Why is PostHog growing faster than Mixpanel?
Three factors: product-led growth through a generous free tier that lets teams adopt PostHog without a sales conversation; the all-in-one platform play that replaces 4-5 separate tools (analytics, session replay, feature flags, A/B testing, surveys); and the engineering-first positioning that resonates with the buyers who increasingly control tool adoption at startups and mid-market companies. Mixpanel's growth is constrained by competing in a mature market against Amplitude and GA4 with a narrower product scope.
Does PostHog replace Google Analytics?
For product analytics inside an application, yes. PostHog tracks events, funnels, retention, and user behavior with more depth than GA4. For website traffic analytics (pageviews, referral sources, campaign attribution), PostHog can work but is heavier than necessary. Many teams use PostHog for in-product analytics and a lightweight tool like [Plausible](/compare/plausible-vs-google-analytics) or Fathom for marketing site traffic.

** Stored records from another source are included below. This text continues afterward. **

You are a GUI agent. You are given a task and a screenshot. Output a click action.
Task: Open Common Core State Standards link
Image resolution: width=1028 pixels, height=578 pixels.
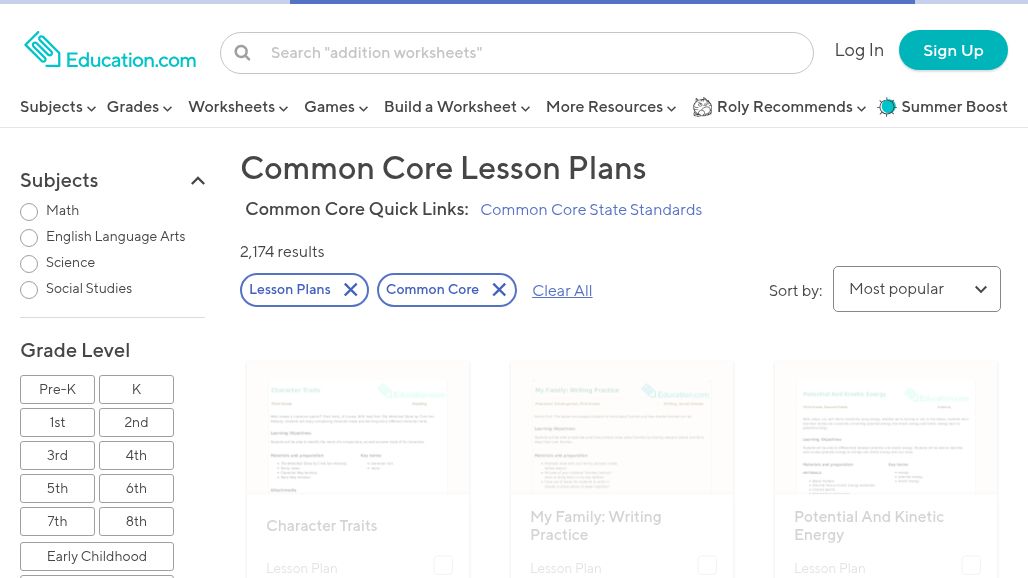(591, 210)
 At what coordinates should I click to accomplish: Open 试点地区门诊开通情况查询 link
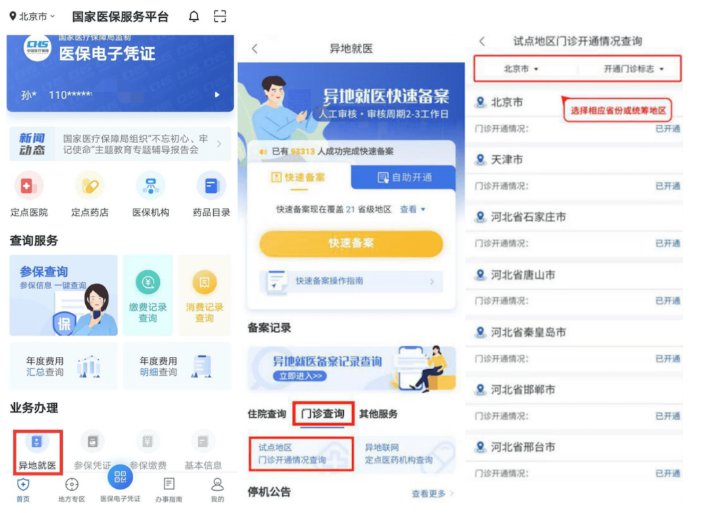[x=301, y=454]
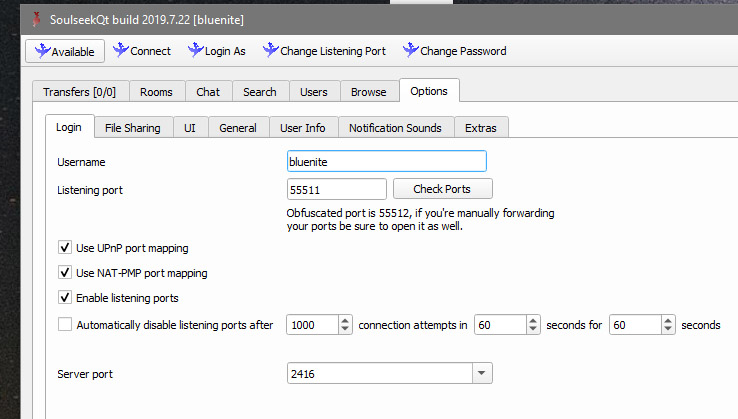738x419 pixels.
Task: Click the Username input field
Action: coord(386,161)
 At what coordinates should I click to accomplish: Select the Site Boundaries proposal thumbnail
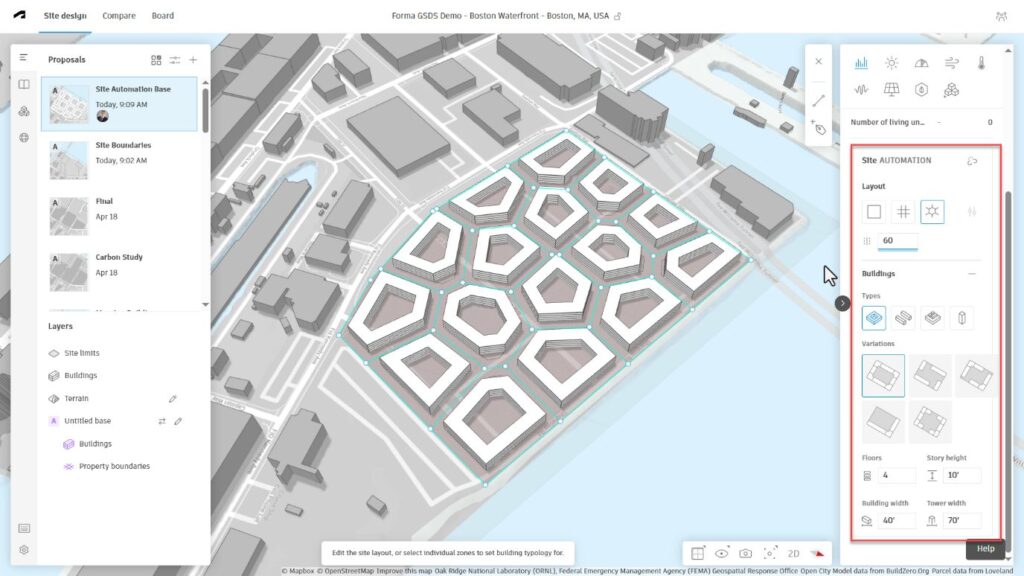tap(69, 160)
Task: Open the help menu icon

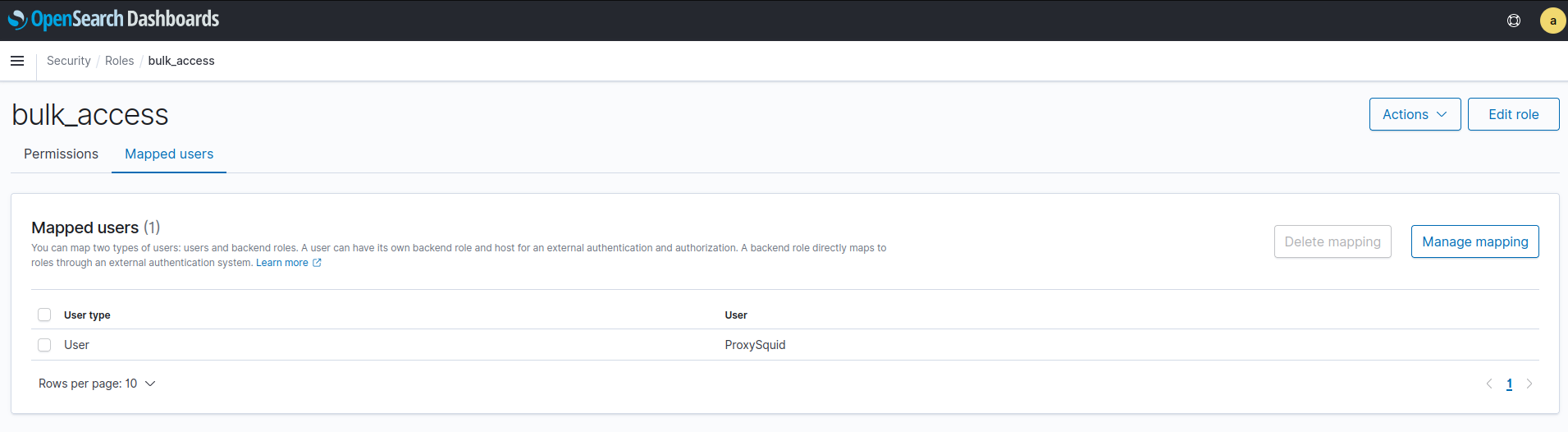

How does PostHog compare to Amplitude?
PostHog and Amplitude are the closest direct competitors in product analytics. Amplitude is more mature, has stronger enterprise features (data governance, SSO, compliance certifications), and a more polished analytics UI. PostHog offers the all-in-one advantage (session replay, feature flags, A/B testing bundled in), open-source transparency, and a more developer-friendly experience. Amplitude is the safer enterprise choice; PostHog is the preferred choice for engineering-led organizations.
Which is better for a bootstrapped SaaS startup in 2026?

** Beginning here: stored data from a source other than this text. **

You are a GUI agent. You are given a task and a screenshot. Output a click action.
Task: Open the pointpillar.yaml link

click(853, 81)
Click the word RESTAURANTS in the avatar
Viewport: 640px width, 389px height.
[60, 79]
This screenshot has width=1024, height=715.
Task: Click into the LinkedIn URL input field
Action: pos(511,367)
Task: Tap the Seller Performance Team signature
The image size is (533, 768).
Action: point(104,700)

PostHog. The free tier gives you product analytics (1M events/month), session replay (5K recordings), feature flags, and A/B testing at zero cost. A bootstrapped startup would need to spend $200-500/month buying those capabilities separately from Mixpanel plus FullStory plus LaunchDarkly. PostHog's all-in-one model is a genuine cost advantage for teams with limited budgets and limited time to manage multiple vendor relationships.
Is Mixpanel still relevant with PostHog and Amplitude competing?
Yes. Mixpanel has $210M ARR, is profitable, and serves thousands of companies. Its analytics depth, intuitive UI, and mature platform are genuine advantages for product teams that want analytics done well rather than analytics bundled with five other products. The competitive pressure from PostHog and Amplitude is real but has also pushed Mixpanel to improve its free tier, add session replay, and invest in developer experience. The market is large enough for multiple winners.